On the other hand, the MgO film-forming composition prepared according to Comparative Example 1 was excellent in dispersibility with an average particle diameter of 250 nm immediately after dispersion, but after about 1 hour, the phenomenon of MgO particles was reaggregated. As in the case of Comparative Example 2, when only an organic solvent such as ethanol was used as the dispersion medium, the dispersion time was about 3 days.

By using the composition for MgO film formation of this invention, MgO can be disperse | distributed in the state whose average particle diameter is 200 nm or less. Therefore, the permeability characteristic can be prevented from falling by light scattering.

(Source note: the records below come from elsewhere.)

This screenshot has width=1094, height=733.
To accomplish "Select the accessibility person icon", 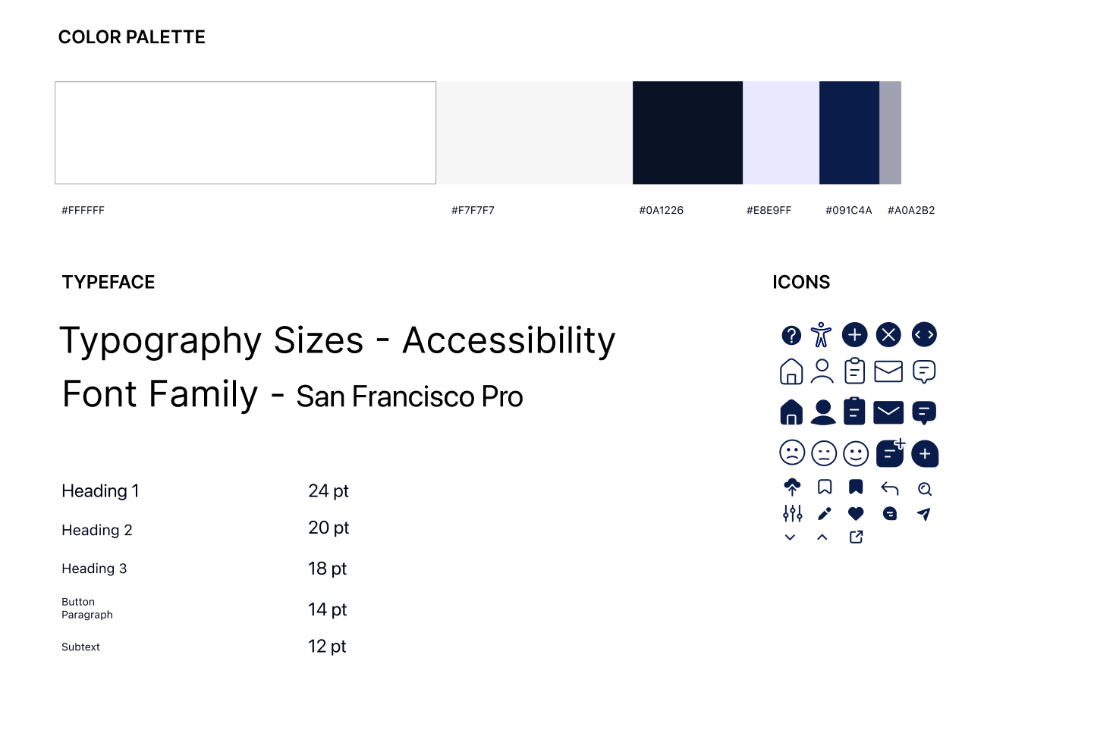I will click(821, 334).
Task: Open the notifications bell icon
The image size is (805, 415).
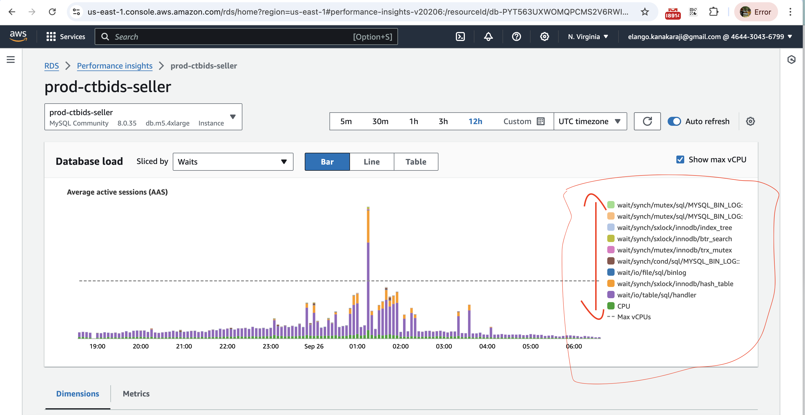Action: [488, 37]
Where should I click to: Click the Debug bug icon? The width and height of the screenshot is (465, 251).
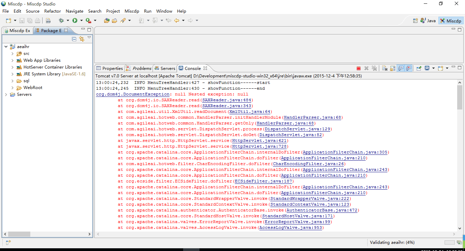pyautogui.click(x=61, y=21)
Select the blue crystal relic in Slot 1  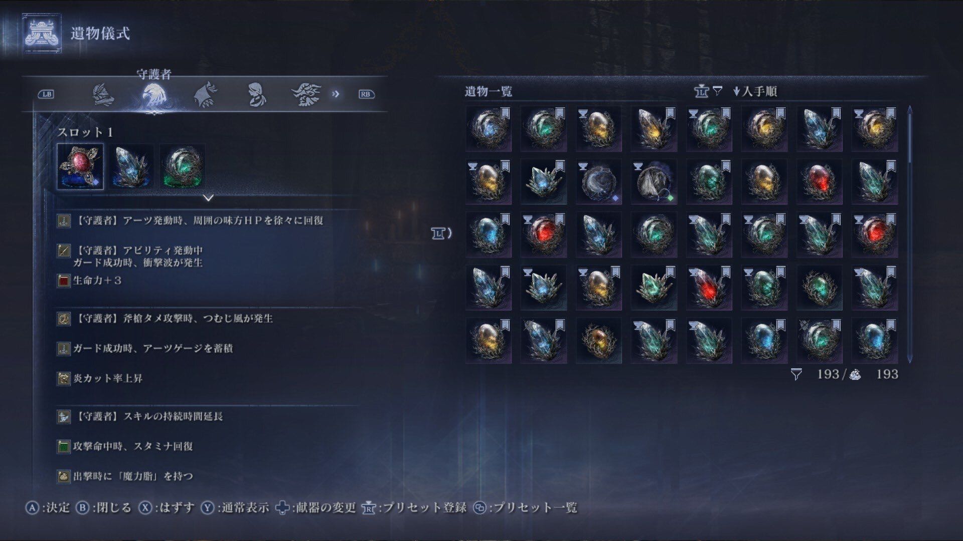click(x=131, y=166)
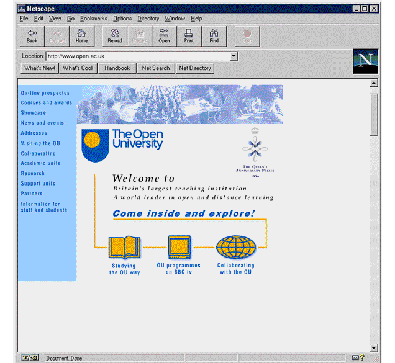The width and height of the screenshot is (395, 363).
Task: Click inside the Location address field
Action: (137, 56)
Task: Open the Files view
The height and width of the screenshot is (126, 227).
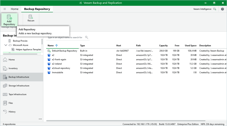Action: pos(11,103)
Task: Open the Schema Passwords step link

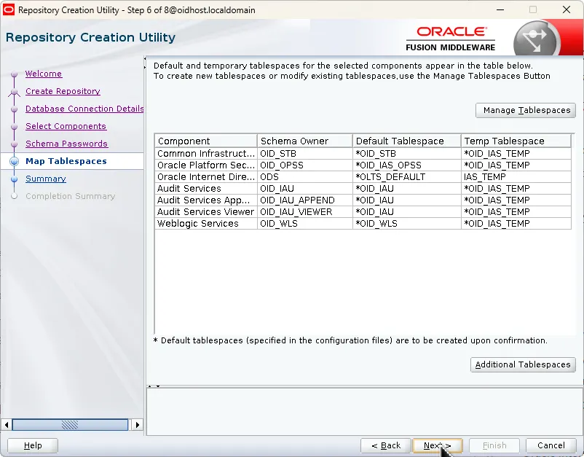Action: point(66,144)
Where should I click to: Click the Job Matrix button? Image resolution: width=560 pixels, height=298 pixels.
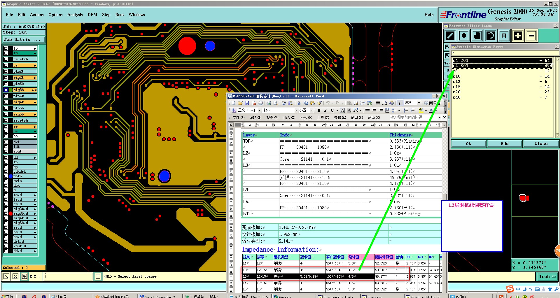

In addition, the MgO particles can be prevented from reaggregating after dispersion to form an MgO film having excellent dispersibility.

Claims (5)

A composition for forming a MgO film of a plasma display panel, comprising MgO, an alcohol solvent for dispersing the same, and an amide group-containing organic base. 2. The composition for forming a MgO film of a plasma display panel according to claim 1, wherein the mixed weight ratio of the alcohol solvent and the amide group-containing organic base is 3: 1 to 2: 1. The composition for forming a MgP film of a plasma display panel according to claim 1, wherein the total content of the alcohol solvent and the amide group-containing organic base is 4 to 10 parts by weight based on 1 part by weight of MgO. The method according to claim 1, wherein the amide group-containing organic base is N, N-dimethylformamide, N, N-diethylformamide, N, N-dimethylacetamide, N, N-diethylacetamide, formamide, N-bromoacetamide, chloroacetamide, floroacetamide, acetamide, N-methylformamide, acrylamide, propionamide, cyanoacetamide, chloral formamide , n-butyramide, isovaleramide, cyanamide, thioformamide, thioacetamide and dicyanodiamide MgO film forming composition of the plasma display panel, characterized in that at least one selected from. The composition for forming a MgO film of a plasma display panel according to claim 1, wherein the average particle diameter of the dispersed MgO is 200 nm or less.